Lets take the following dataframe - Please ignore the output column for input. Output column is the expected output. It is difference in required dates
data = [
['Group1', 20211129, 'i', 0, 0],
['Group1', 20211202, 'r', 465852069, 3],
['Group1', 20211202, 'r', 465852070, 3],
['Group1', 20211206, 'i', 0, 0],
['Group1', 20211213, 'i', 0, 0],
['Group2', 20211129, 'i', 0, 0],
['Group2', 20211206, 'i', 0, 0],
['Group2', 20211210, 'r', 466486129, 11],
['Group2', 20211213, 'i', 0, 0],
['Group2', 20211227, 'i', 0, 0],
['Group2', 20220103, 'i', 0, 0],
['Group2', 20220104, 'r', 467650236, 22],
['Group2', 20220105, 'r', 467754363, 23]
]
data = pd.DataFrame(data, columns=['group', 'date', 'type', 'rid', 'output'])

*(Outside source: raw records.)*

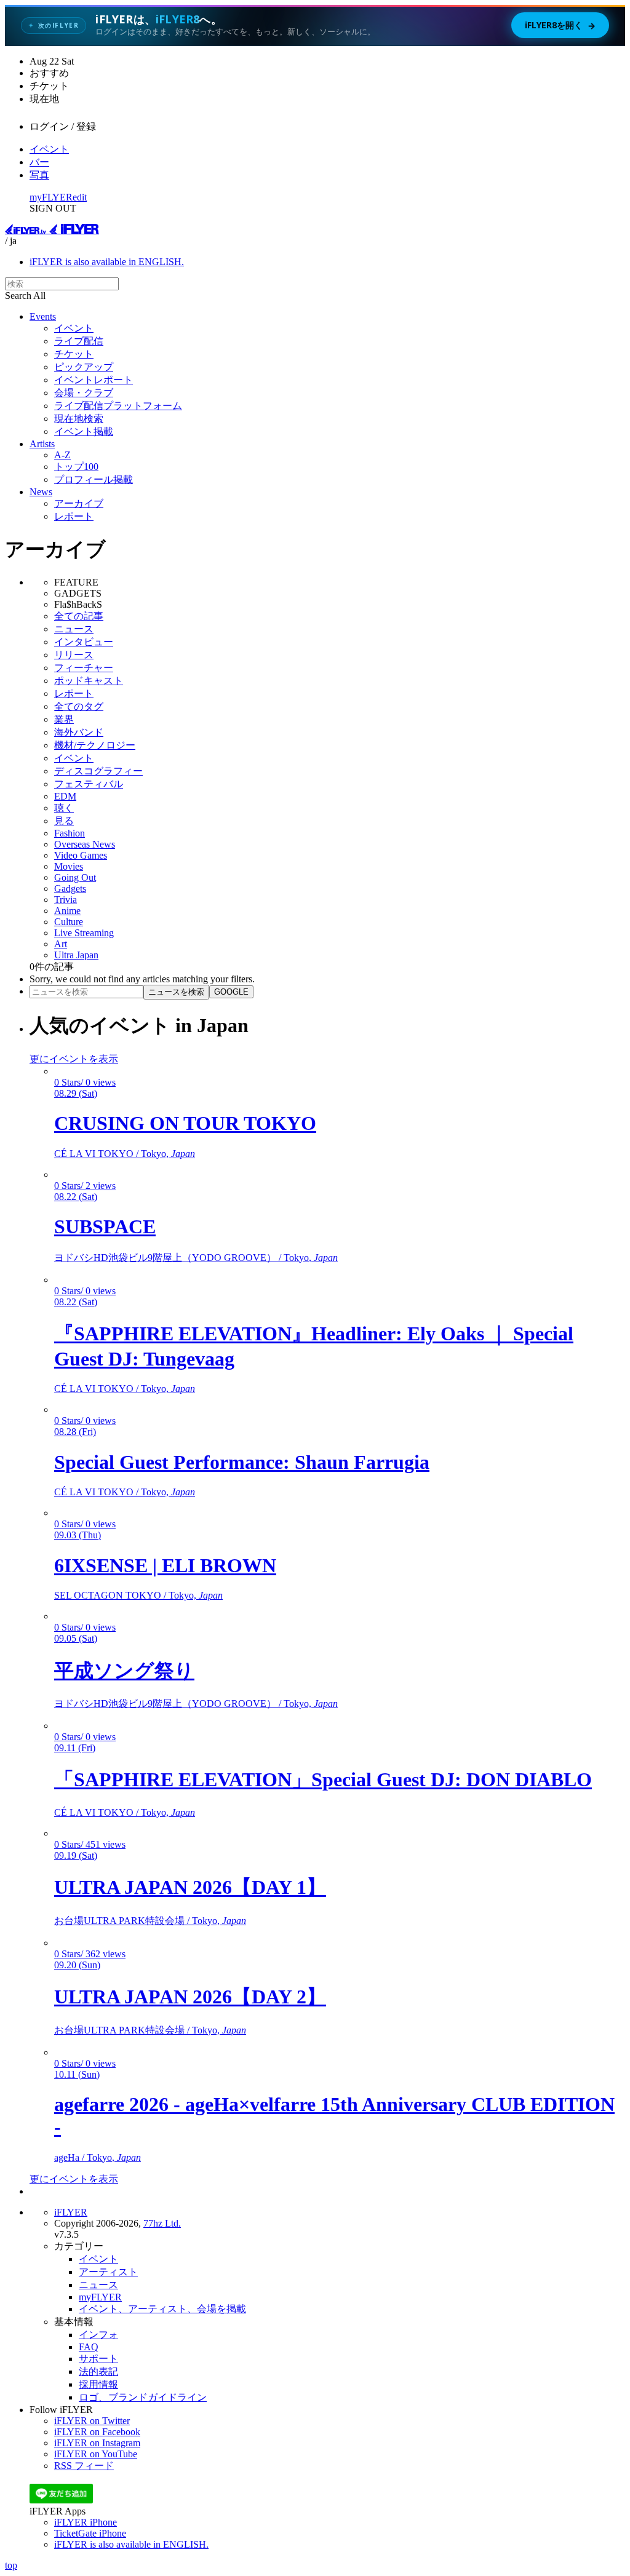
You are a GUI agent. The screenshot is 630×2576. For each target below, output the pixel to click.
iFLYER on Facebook (97, 2432)
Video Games (80, 855)
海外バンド (78, 732)
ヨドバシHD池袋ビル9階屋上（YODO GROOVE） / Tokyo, (196, 1257)
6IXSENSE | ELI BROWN (165, 1565)
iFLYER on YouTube (95, 2454)
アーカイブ (78, 503)
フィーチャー (83, 667)
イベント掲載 (83, 431)
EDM (65, 796)
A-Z (62, 455)
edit (80, 197)
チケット (74, 354)
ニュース (74, 629)
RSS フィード (84, 2465)
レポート (74, 516)
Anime (67, 910)
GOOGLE (231, 991)
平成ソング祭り (124, 1671)
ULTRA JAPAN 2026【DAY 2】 (190, 1997)
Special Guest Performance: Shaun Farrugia (241, 1462)
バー (39, 162)
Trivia (65, 899)
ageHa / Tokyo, (97, 2157)
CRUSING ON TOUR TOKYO (185, 1123)
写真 (39, 175)
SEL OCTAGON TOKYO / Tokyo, (138, 1595)
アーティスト (108, 2272)
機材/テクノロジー (94, 745)
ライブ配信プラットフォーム (118, 405)
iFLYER (70, 2212)
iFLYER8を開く (560, 25)
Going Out (75, 877)
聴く (64, 808)
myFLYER (51, 197)
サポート (98, 2358)
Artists (42, 444)
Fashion (69, 833)
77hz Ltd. (162, 2223)
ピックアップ (83, 367)
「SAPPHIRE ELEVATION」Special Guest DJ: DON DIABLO (323, 1779)
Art (60, 944)
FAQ (88, 2347)
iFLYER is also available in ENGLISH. (107, 261)
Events (43, 316)
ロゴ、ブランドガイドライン (143, 2397)
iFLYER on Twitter (92, 2420)
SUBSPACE (105, 1226)
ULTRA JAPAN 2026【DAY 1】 (190, 1887)
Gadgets (70, 888)
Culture (68, 921)
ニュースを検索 (176, 991)
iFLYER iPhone (85, 2522)
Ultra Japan (76, 955)
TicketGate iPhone (90, 2533)
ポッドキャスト (88, 680)
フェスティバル (88, 784)
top (11, 2565)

data.date = pd.to_datetime(data.date, yearfirst=True, format='%Y%m%d')
data
For each of the record of type
r, I need to find farthest type
i in upward direction in each of the group
but should not cross type
r. In the above example, for row 1, row 0 is the farthest i. for row 2, again row 0 is the farthest i. For row 7 which is Group, row 5 is the farthest i. For row 11, row 8 is the farthest i as we can not jump an r. For row 12, again row 8 is the farthest i. Final goal is to get the difference between the date fields corresponding to 'r' and the farthest 'i'.
I tried bfill on rid
but to no success. I think there should be simpler way to achieve this.
CodePudding user response:
Idea is create groups by last r
consecutive values and in custom function get minimal index of i
rows:
#convert to datetimes
data['date'] = pd.to_datetime(data['date'], format='%Y%m%d')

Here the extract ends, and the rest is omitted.